**Problem description**:
Convert the rows from the start through the line containing "I will 237,8." into a two-column CSV with the headers text and answer. Pair each text with its answer, enclose each value in a single quoted field, and replace any line breaks with spaces.

** BEGIN Provided data **

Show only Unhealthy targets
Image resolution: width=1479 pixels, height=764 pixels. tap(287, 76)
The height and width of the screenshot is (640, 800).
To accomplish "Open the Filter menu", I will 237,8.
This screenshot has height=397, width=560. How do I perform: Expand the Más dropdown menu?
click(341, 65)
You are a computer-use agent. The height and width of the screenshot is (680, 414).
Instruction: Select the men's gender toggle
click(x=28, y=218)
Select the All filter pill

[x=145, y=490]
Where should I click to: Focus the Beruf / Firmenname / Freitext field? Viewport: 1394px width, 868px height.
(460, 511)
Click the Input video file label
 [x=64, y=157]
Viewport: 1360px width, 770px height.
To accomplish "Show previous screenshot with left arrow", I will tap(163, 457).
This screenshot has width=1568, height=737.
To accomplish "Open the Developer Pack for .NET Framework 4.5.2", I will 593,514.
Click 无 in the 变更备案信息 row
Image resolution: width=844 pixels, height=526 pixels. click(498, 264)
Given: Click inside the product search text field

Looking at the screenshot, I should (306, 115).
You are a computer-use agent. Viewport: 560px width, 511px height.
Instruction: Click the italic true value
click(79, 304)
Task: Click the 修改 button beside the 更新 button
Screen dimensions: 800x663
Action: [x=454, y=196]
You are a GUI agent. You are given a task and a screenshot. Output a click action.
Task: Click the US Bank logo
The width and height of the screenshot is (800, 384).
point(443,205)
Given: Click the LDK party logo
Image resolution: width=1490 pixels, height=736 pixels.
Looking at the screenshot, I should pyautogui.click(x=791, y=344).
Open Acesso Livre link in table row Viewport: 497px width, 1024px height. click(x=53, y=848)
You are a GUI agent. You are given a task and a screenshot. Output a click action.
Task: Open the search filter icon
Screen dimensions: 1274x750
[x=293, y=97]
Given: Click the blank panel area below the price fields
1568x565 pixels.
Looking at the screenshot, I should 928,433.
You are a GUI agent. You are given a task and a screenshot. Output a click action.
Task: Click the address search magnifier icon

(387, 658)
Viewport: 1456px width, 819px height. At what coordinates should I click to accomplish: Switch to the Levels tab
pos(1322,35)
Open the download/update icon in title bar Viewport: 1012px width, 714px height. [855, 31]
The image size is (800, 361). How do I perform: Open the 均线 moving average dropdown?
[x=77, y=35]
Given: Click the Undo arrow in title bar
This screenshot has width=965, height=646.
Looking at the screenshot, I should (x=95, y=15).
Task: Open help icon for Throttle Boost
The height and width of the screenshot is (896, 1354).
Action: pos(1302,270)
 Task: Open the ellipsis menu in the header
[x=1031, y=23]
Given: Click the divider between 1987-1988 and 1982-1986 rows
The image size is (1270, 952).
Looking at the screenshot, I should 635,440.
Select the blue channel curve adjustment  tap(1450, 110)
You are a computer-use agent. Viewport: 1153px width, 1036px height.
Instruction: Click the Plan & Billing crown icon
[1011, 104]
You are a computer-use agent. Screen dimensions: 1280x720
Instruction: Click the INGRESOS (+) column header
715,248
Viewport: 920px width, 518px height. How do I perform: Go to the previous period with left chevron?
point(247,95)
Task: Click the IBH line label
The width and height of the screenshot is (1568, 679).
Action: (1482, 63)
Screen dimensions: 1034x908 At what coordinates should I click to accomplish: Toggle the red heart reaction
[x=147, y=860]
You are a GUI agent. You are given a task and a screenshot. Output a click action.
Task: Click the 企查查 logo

** END Provided data **

**Solved problem**:
text,answer
"Show only Unhealthy targets","Image resolution: width=1479 pixels, height=764 pixels. tap(287, 76)"
"The height and width of the screenshot is (640, 800). To accomplish ""Open the Filter menu"",","I will 237,8."